Purtroppo noi — tu che leggi e io che scrivo — non ci saremo più da molto tempo quando i nostri lontani discendenti racconteranno con un sorriso che i loro avi credevano nell'esistenza di esseri supremi. Lo faranno sorridendo, nello stesso modo in cui noi oggi sorridiamo alla storia di Giosuè che chiede a Dio di fermare il Sole durante durante la battaglia di Gerico, o a quella, parallela, di Krishna che fa risorgere il Sole già tramontato durante la battaglia di Kurukshetra. Non che quelle storie non abbiano una loro bellezza e un loro valore mitologico. Forse i nostri avi continueranno a raccontarle. Magari non racconteranno più che la donna è stata creata dalla costola di un uomo, o che un profeta ha cavalcato un cavallo alato che gli ha fatto fare in una notte i 1500 chilometri dalla Mecca a Gerusalemme. Chissà… 

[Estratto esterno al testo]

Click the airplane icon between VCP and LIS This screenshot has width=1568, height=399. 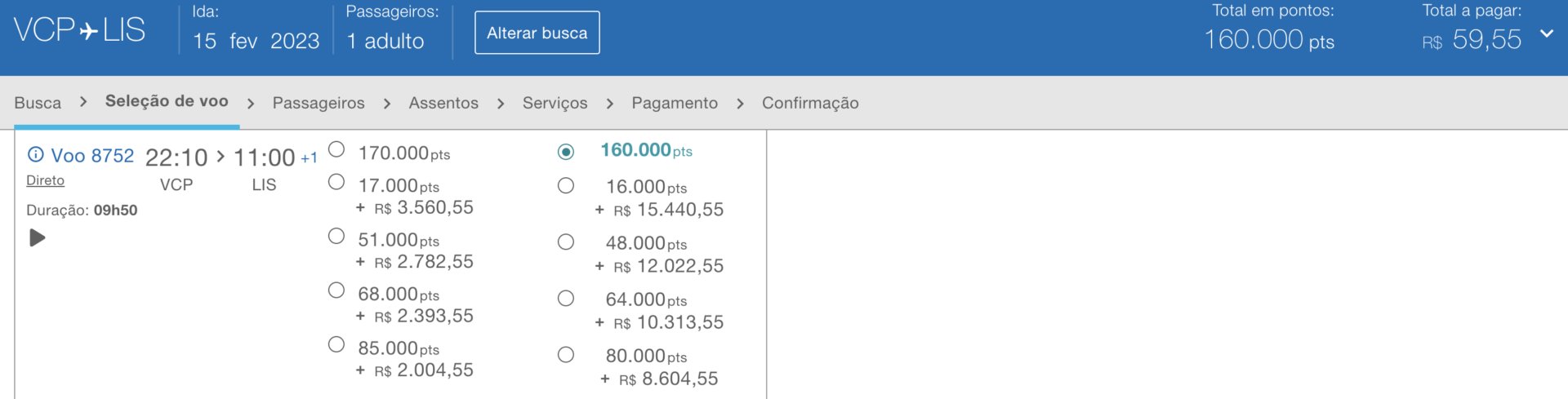click(x=88, y=31)
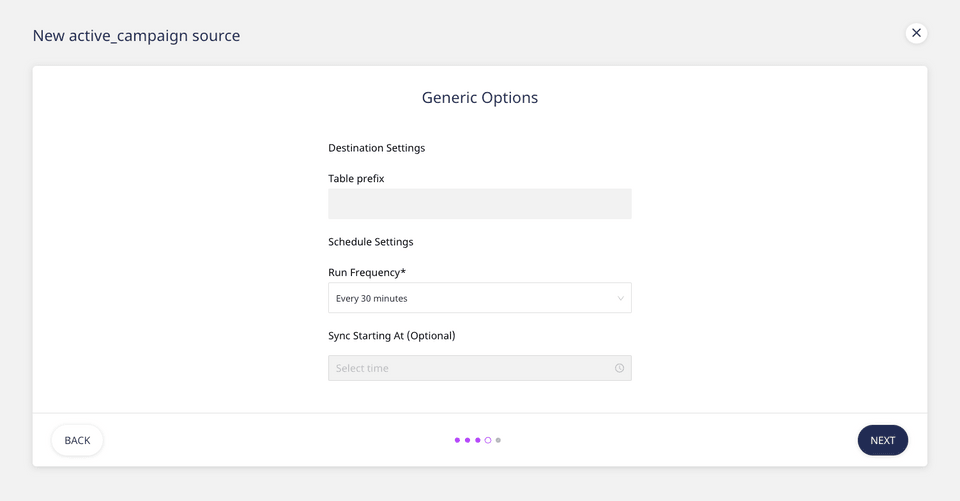Click the Sync Starting At (Optional) label
The width and height of the screenshot is (960, 501).
(391, 336)
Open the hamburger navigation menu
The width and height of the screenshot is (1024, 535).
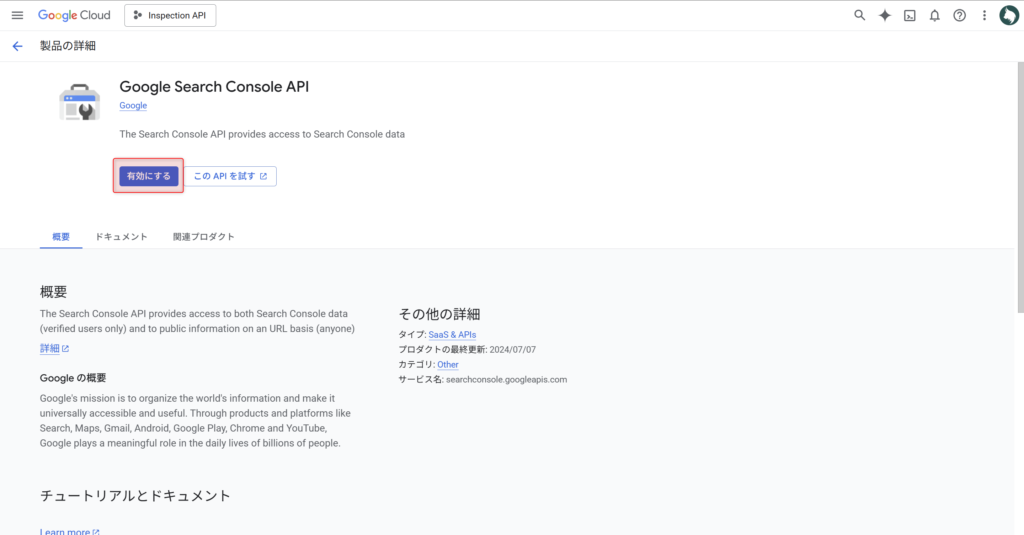coord(17,15)
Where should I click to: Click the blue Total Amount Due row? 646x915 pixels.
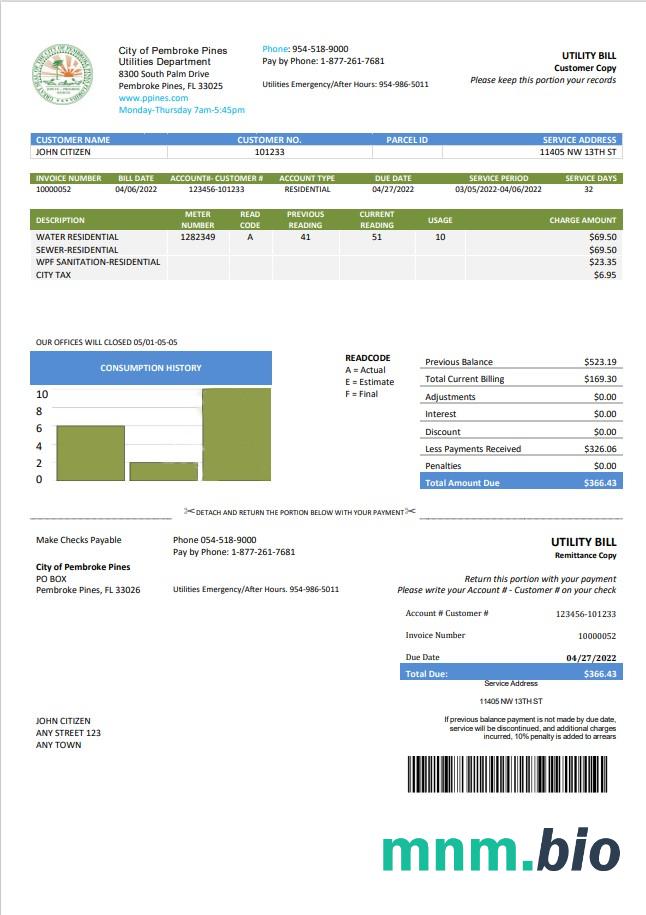[x=520, y=483]
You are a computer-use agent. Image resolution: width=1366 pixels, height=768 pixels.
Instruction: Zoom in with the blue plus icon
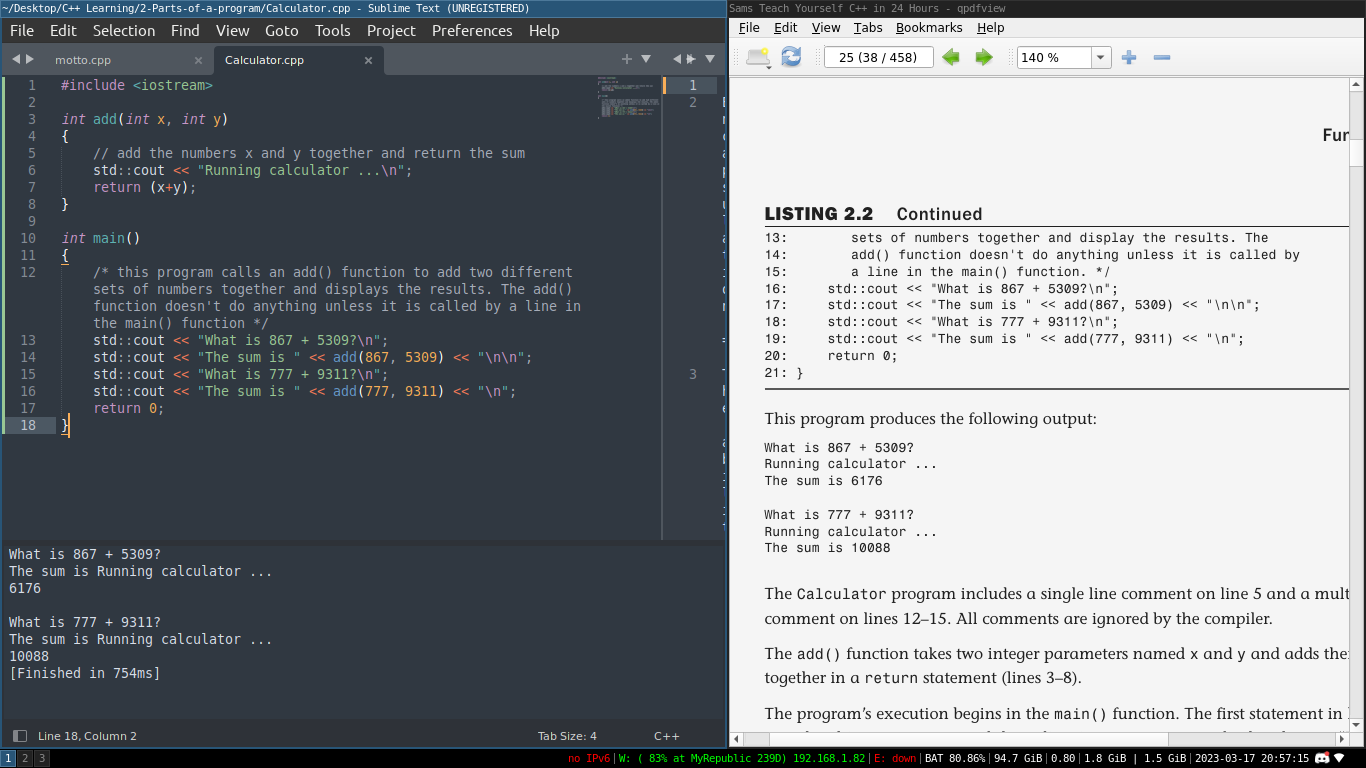tap(1129, 57)
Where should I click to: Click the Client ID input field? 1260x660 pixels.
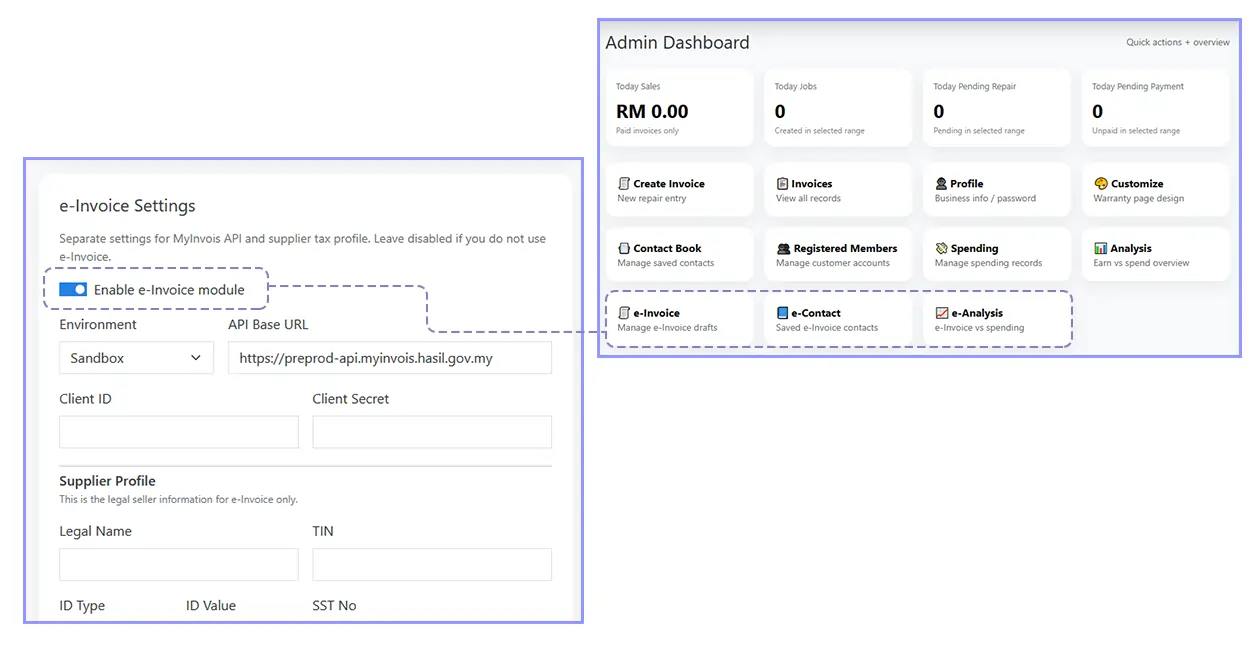point(178,432)
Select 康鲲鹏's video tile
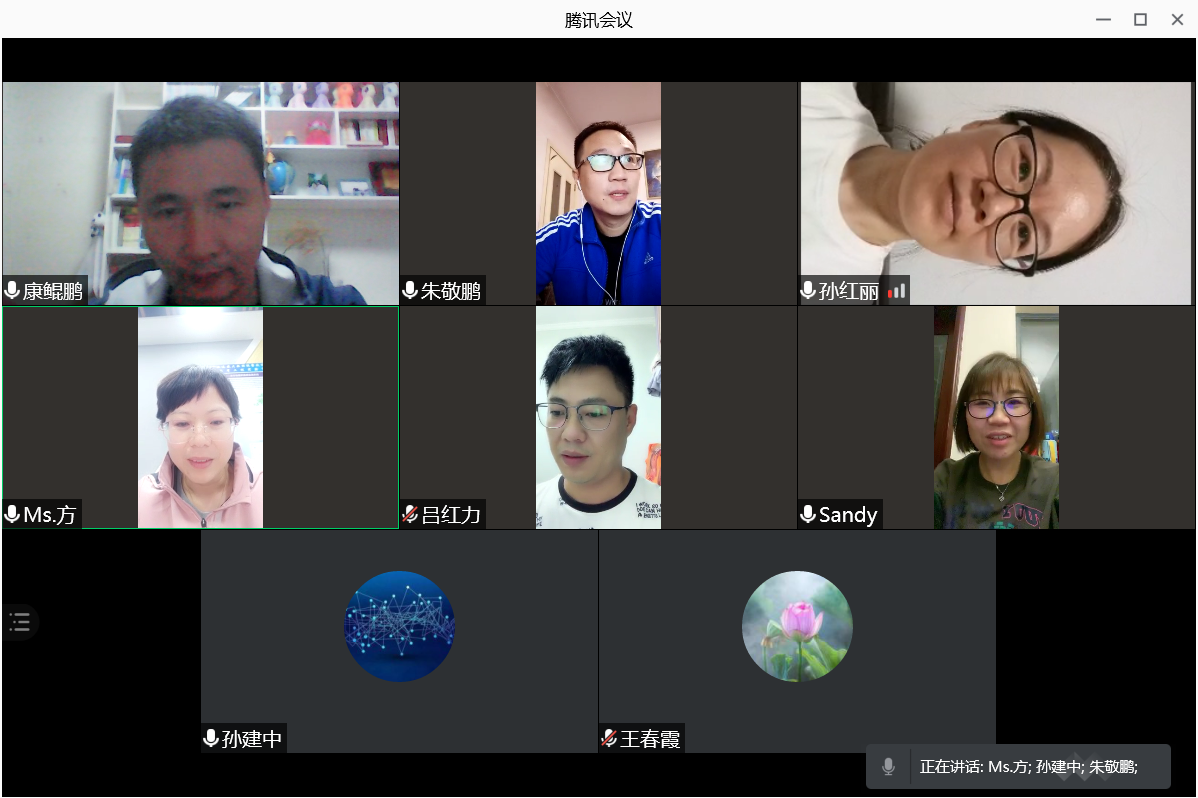Screen dimensions: 1198x798 pos(200,180)
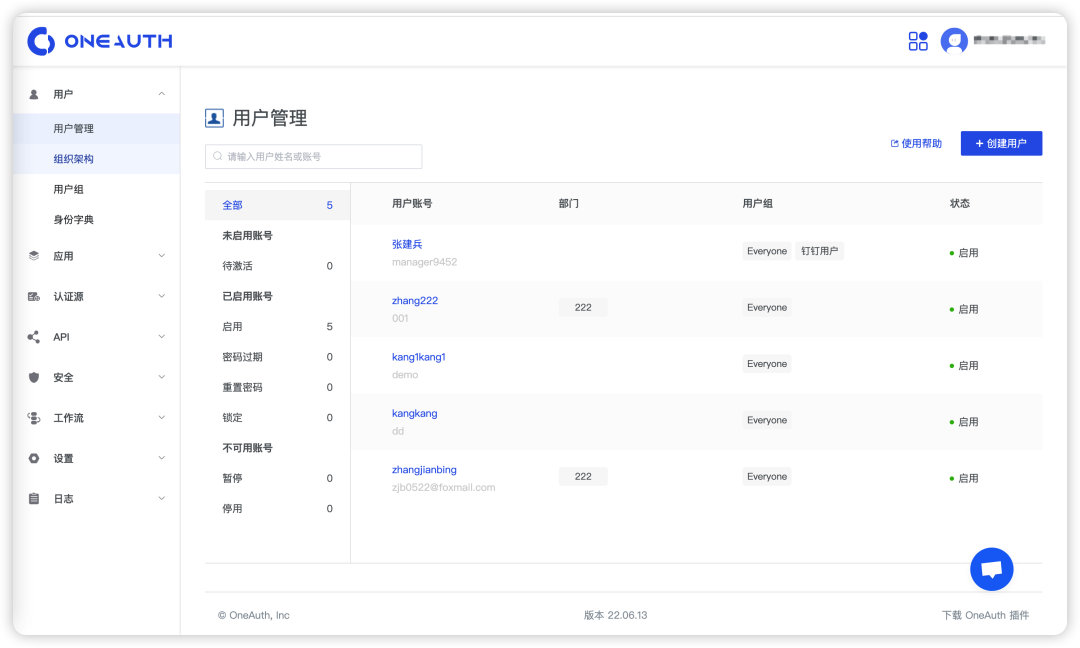Select the API share icon in sidebar

click(x=31, y=337)
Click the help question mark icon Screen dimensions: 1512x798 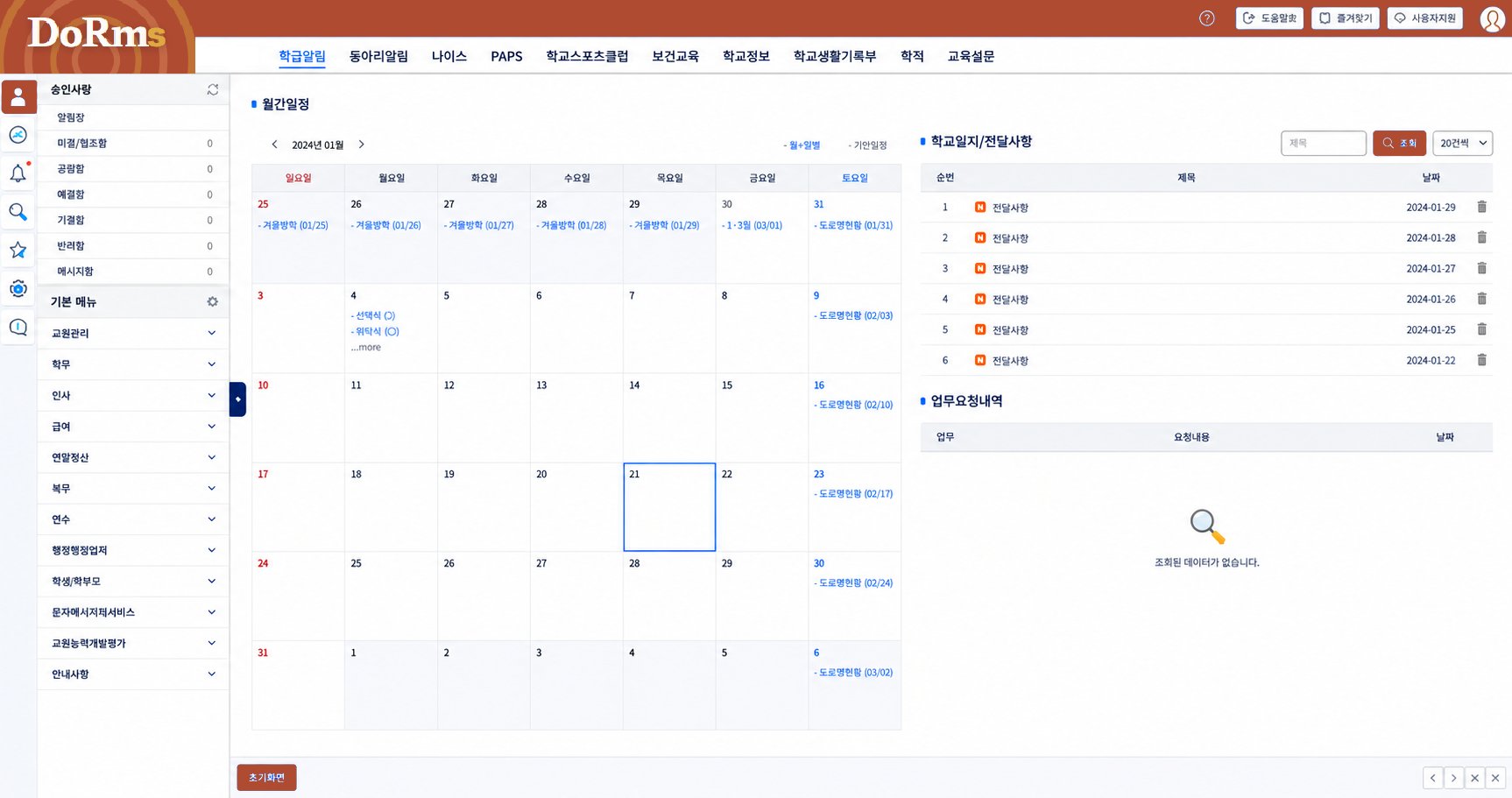(x=1207, y=18)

Ma non è solo per ottimismo che credo che un giorno (lontano) non ci saranno più religioni. Lo credo perché sono sicuro che alla lunga la ragione, la scienza e la conoscenza ci permetteranno di liberarci dagli orpelli delle superstizioni che troppo spesso ci impediscono ancora di comportarci da mammiferi davvero ragionevoli e ragionanti. Non è perché il cammino è lungo che si deve rinunciare a percorrerlo.